TL;DR
On Linux+clang-O2+official_build std::vector's push_back() seems slower (up to 2x for vector<int>) and quite binary inefficient than resize()+data() / operator[]. This has nothing to do with memory / allocator / expansion policies.
Bonus: data() seems to give better alignment hints vs operator[]. For vector<int> looping over .data() seems ~9% faster than operator[] due to the use of double-quadword registers.

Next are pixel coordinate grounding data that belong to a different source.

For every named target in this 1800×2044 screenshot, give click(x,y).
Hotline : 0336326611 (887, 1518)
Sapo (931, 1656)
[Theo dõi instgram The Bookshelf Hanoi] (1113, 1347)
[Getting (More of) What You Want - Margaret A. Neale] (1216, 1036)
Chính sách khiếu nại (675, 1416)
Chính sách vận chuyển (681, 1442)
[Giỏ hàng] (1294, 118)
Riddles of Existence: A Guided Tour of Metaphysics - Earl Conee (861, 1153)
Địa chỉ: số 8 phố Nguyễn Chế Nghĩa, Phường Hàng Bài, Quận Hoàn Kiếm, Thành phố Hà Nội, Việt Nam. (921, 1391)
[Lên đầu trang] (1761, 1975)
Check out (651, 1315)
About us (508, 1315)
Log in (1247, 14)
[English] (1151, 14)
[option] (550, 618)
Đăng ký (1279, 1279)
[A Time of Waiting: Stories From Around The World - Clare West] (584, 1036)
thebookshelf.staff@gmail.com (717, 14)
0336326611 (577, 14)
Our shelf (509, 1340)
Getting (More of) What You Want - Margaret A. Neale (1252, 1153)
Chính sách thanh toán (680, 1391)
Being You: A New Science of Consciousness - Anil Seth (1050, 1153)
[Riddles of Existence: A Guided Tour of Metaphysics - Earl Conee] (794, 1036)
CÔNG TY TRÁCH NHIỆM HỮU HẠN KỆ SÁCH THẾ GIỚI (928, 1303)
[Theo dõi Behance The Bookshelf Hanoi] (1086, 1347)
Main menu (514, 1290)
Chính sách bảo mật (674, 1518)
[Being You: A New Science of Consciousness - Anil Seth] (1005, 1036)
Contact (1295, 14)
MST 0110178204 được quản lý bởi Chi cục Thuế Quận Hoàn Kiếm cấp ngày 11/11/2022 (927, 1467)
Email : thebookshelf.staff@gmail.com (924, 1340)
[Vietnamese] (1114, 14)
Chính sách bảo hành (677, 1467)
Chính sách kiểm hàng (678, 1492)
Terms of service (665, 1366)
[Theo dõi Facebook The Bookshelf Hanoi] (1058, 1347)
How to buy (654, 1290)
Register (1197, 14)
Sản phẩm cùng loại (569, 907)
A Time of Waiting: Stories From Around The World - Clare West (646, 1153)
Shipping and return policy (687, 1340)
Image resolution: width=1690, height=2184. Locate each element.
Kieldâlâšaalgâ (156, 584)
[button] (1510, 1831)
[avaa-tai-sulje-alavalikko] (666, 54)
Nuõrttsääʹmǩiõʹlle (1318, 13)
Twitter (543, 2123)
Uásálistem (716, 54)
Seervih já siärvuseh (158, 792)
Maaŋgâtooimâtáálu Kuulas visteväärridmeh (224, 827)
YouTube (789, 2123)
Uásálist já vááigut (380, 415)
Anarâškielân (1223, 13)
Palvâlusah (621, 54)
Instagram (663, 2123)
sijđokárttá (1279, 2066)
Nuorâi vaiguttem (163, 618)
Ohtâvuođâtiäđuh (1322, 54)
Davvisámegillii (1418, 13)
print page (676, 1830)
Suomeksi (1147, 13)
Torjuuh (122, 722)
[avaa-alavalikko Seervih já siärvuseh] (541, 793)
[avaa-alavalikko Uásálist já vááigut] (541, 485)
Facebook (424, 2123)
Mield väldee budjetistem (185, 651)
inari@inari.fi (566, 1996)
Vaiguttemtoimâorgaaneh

In the context of trying to reproduce go/minimize-pointer-following (nothing secret but unfortunately the link is internal only [1]) with our toolchains, I ended up with the following:
That vector-pointer-deref-is-not-hoisted issue doesn't seem to repro for me on Linux with clang -O2. In both cases (caching the data() ptr vs using operator[] on the pointer) the vector ptr dereferencing is hoisted outside of the loop (good). There is only something funny going on with alignment: the former is 9% faster as the compiler realizes it can use double-quadword instructions.
The thing that jumped to my attention though is the 3rd experiment using push_back(). That:
- For the specific case of inserting into a vector<int> push_back() seems 2X slower than the two other alternatives (resize() + data() and operator[])
Probably it is just me, but until now I would have never expected push_back to be _that_ slow and binary-inefficient. I know that push_back() generally yields to safer and more readable code but, if I didn't do anything silly, this seems to suggest that .data() is faster for hot loops.
Talking about which, I am not sure how much of them we have. An
codesearch attempt [4] suggests that we have ~3600 instances of push_back() within a loop.
[1] The TL;DR of that doc is that passing a pointer to std::vector<int>* to a function which reads/writes via .data()/operator[] can cause the vector ptr derefencing operation to _not_ be hoisted outside of the loop due to aliasing. Which doesn't seem to happen here.